Some patients in the UK, the Republic of Ireland, Belgium, and, to a lesser extent, Greece, viewed POCTs as objective evidence, in contrast to ‘subjective’ clinical judgment. Patients in these countries also strongly valued GPs assessments, while also recognising the precision that POCTs offer in making a diagnosis and guiding treatment decisions. Moreover, in the UK, Belgium, Germany, Republic of Ireland, and Greece, this extended to considerations about whether an underlying issue required medication, including antibiotics, and if so, which class. Of note is that patients' views on the precision of POCTs differed depending on the test type, with CRP tests viewed as transparent and adding reassurance to clinical diagnosis, and STREP A or flu tests viewed as confirming or ruling out specific illnesses. However, a minority of patients in the UK perceived POCTs as inferior to clinical judgment. Conversely, patients primarily in Greece and Georgia regarded POCTs as tools for GPs to use at their discretion, sometimes not even mentioning them, possibly influenced by the availability of other tests less commonly performed in other countries, such as white blood cell counting.
Strengths and limitations
This study offers unique insights on the perceived value of introducing POCT in the general practice in the context of CA-RTI. This large, multi-country, and therefore multi-health system dataset provides valuable insights into the diverse ways patients see the POCTs alongside other components of the consultations. The study benefited from interviews being conducted in patients’ own language, thus allowing the collection of rich data. They also shed light on some contextual information about general practice in different countries. Despite the overall substantial number of interviews conducted, the number of interviews in each country was relatively limited, potentially hindering the achievement of data saturation at the individual country level.
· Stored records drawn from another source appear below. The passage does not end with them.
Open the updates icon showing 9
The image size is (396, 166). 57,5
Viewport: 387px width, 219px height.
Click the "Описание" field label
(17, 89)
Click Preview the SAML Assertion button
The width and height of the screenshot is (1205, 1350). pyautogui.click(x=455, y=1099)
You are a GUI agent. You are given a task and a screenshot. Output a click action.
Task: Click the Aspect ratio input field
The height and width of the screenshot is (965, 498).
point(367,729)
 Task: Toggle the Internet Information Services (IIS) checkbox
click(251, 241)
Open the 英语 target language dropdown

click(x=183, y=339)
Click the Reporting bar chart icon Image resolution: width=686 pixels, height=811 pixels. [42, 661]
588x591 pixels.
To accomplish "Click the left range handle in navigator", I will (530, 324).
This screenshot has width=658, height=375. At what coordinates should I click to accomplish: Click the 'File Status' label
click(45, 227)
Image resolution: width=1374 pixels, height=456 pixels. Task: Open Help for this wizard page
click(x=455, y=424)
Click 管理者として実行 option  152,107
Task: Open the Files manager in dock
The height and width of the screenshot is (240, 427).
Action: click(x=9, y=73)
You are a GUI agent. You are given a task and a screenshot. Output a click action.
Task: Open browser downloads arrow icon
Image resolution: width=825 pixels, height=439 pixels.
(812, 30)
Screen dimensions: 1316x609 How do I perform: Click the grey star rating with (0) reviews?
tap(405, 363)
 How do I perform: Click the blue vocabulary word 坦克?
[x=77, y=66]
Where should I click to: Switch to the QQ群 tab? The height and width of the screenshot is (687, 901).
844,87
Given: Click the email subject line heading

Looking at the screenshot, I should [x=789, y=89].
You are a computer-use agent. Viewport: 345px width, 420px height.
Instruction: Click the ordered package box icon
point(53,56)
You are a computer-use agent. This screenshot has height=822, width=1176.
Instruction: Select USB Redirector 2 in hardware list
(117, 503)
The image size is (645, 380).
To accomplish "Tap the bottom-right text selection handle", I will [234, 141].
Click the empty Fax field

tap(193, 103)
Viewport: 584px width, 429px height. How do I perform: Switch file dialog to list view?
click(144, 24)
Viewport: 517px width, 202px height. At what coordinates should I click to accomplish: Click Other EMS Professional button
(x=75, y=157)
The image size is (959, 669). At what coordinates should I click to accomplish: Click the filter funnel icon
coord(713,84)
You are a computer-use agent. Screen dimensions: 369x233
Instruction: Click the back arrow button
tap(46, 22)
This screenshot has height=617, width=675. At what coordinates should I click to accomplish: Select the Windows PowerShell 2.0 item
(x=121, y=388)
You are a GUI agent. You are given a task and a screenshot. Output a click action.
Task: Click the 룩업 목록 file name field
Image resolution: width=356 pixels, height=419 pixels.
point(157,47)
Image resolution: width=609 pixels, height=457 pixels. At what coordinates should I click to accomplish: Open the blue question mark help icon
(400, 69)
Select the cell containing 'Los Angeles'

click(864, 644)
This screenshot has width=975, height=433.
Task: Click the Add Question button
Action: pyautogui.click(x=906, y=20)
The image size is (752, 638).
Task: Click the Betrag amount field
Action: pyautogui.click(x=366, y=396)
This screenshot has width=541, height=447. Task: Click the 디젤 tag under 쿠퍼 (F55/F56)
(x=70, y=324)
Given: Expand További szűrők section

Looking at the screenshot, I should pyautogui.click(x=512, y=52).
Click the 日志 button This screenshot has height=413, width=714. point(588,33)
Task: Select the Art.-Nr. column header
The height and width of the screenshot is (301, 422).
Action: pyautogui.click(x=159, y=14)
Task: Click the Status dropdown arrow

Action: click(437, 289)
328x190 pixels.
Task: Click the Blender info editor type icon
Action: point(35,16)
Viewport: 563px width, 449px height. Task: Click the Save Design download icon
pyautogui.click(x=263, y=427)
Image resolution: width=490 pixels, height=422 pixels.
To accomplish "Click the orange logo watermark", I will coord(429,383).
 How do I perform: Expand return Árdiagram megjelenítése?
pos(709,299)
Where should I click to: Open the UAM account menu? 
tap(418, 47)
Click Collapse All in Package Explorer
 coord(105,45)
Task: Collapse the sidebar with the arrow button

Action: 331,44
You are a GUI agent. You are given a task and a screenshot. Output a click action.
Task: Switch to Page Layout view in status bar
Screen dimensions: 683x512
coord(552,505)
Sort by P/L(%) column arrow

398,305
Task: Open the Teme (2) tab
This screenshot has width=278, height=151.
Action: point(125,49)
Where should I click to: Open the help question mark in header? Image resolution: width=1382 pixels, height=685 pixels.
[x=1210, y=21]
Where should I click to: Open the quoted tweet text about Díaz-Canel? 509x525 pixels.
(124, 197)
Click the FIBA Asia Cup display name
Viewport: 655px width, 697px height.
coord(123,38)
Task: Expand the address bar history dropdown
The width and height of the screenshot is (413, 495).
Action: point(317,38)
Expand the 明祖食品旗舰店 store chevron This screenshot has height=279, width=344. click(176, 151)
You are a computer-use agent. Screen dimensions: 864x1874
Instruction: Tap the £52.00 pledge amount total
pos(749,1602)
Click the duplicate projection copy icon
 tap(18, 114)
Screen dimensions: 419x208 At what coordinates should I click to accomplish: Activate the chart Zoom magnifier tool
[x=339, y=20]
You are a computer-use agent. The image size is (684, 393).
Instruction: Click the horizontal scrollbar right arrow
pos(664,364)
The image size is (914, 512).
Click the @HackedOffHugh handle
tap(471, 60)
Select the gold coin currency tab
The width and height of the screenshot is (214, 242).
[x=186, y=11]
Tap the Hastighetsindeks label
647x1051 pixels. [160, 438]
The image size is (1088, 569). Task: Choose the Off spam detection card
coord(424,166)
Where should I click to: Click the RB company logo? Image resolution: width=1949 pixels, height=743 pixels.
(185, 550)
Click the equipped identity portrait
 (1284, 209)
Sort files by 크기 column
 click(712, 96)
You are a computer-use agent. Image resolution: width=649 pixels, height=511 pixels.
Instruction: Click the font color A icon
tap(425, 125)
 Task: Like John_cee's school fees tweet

Given the qualitative research design of our study, our aim was to explore, understand, and interpret patient experiences, and identify factors that shape these perspectives; thus cross-country comparisons in this perspective would benefit from further quantitative research that can measure and assess cross-cultural differences. Furthermore, recruitment was confined to practices involved in the PRUDENCE trial, which may not fully represent the typical practices in each country or capture the full spectrum of patient experiences. Data collection was conducted by researchers with varying roles within the trial, different professional backgrounds, and diverse levels of experience in conducting interviews, which could have influenced both the richness of data collected and the power dynamics during the interviews.22 Reflexivity was therefore crucial in this context, as it allowed us to critically reflect on our own positionality, assumptions, and interactions that may have shaped the data collection process and interpretations. The analysis was led by core team based in the UK and Belgium, potentially introducing a Cultural West-centric lens, but extensive discussions with teams in each country were undertaken to mitigate this and enhance understanding of the wider issues facing primary care across all participating countries.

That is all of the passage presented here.